Salt Lake City officials have declared racism a public health crisis.
Salt Lake City Mayor Erin Mendenhall and the Salt Lake City Council adopted a joint resolution making the declaration during the City Council’s meeting Tuesday night. The document outlines the impacts of “structural and interpersonal racism, which are proven to have detrimental impacts on the mental and physical health of communities of color,” according to a news release.
“This is an important declaration for us to make as a city. Not only are we publicly acknowledging the existence of a grave inequity that many in our community have known and experienced for so long, we are also committing ourselves to the creation of policies and ordinances that are anti-racist,” Mendenhall said in a prepared statement.
The resolution was initially proposed by a group of community leaders with health-related careers, according to city officials. It was reviewed and approved by the city’s Human Rights Coalition and the city’s Commission on Racial Equity in Policing.
“There is no doubt of the crisis,” City Council Chairwoman Amy Fowler said. “Our society is burdened with bigotry and all the hatred that comes with it.
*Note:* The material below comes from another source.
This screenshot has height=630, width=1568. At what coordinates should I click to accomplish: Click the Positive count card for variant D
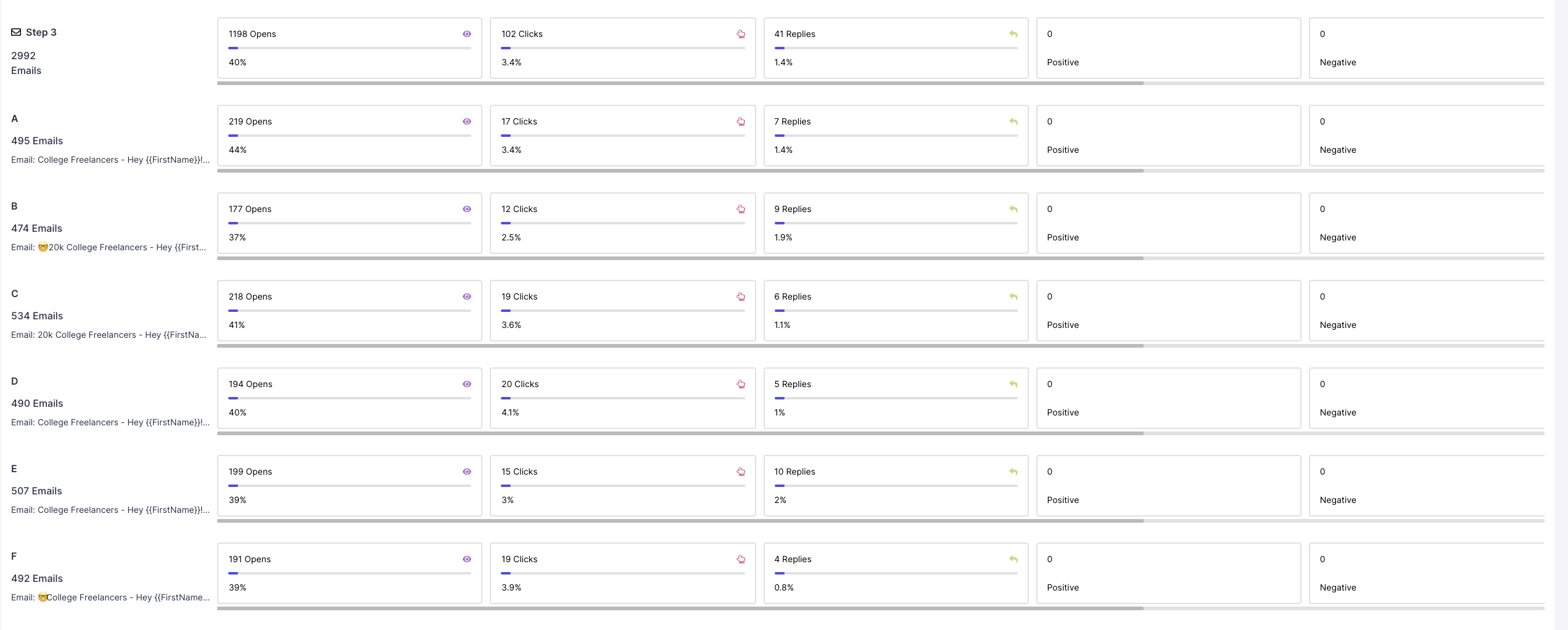pos(1168,398)
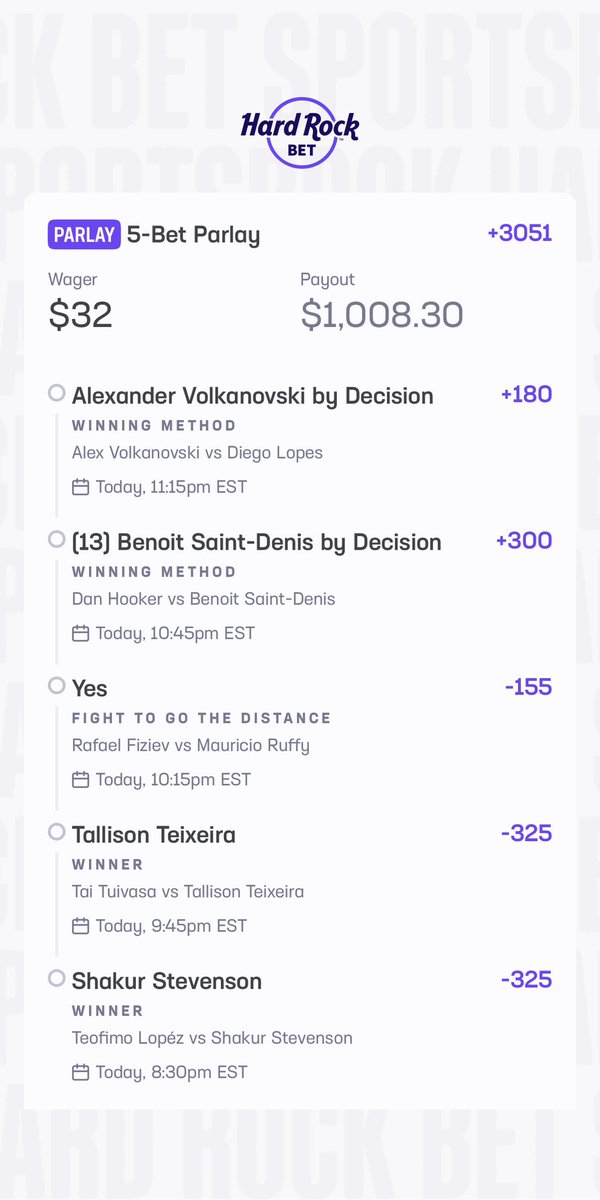Open Dan Hooker vs Benoit Saint-Denis matchup
The width and height of the screenshot is (600, 1200).
[x=203, y=599]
Indeed, it is a moral imperative to combat racism, discrimination and inequities in all their forms.”
The resolution quotes the Centers for Disease Control and Prevention, which has declared “racism is a system — consisting of structures, policies, practices and norms — that assigns value and determines opportunity based on the way people look or the color of their skin.”
The resolution also states racism is a “serious public health threat” because it is “proven to have harmful impacts to the mental and physical health of communities of color.” It adds racism “directly impacts Salt Lake City residents resulting in health disparities that are both measurable and preventable.”
Citing data from the Utah Department of Health, the resolution states the COVID-19 pandemic has “illustrated how pre-existing structural inequities created heavier burdens of the disease, death and social consequences onto communities of color.” Figures that “reveal stark differences in health between persons of color and their white counterparts,” the resolution states, include:
- Odds of infection of COVID-19 were three times more likely in the “very high deprivation” area of Glendale, and two times more likely in Rose Park, where there are high percentages of Latino and nonwhite residents.
- While Latino communities account for 14.2% of Utah’s population, they made up 40% of the state’s COVID-19 cases.
- Utah’s American Indian and Alaskan Native communities had a case fatality rate that is roughly three times higher than the state’s average.
- Black people in Utah are “significantly less likely” to be screened for colorectal cancer, but more likely to contract and die from the disease.
- Black and Asian babies born in Utah are more likely to have low birth weight.
- Utah Pacific Islanders have twice the rate of infant mortality than the statewide average.
Citing a “moral imperative to combat racism, discrimination and inequities in all of its manifestations,” city officials in the resolution deemed systematic racism “a threat to the health of patients, families and communities through economic and resource inequities which result in poor health outcomes.”
In the resolution, city leaders promised to work with county health officials to report and review public health data, make it available online, and work to “address systemic barriers to health including racism.”
“We commit to look internally, externally, and encourage all who reside, work and own a business in our city to commit to the work necessary to dismantle racist legacies and equitably work to repair our communities,” city leaders pledged in the resolution.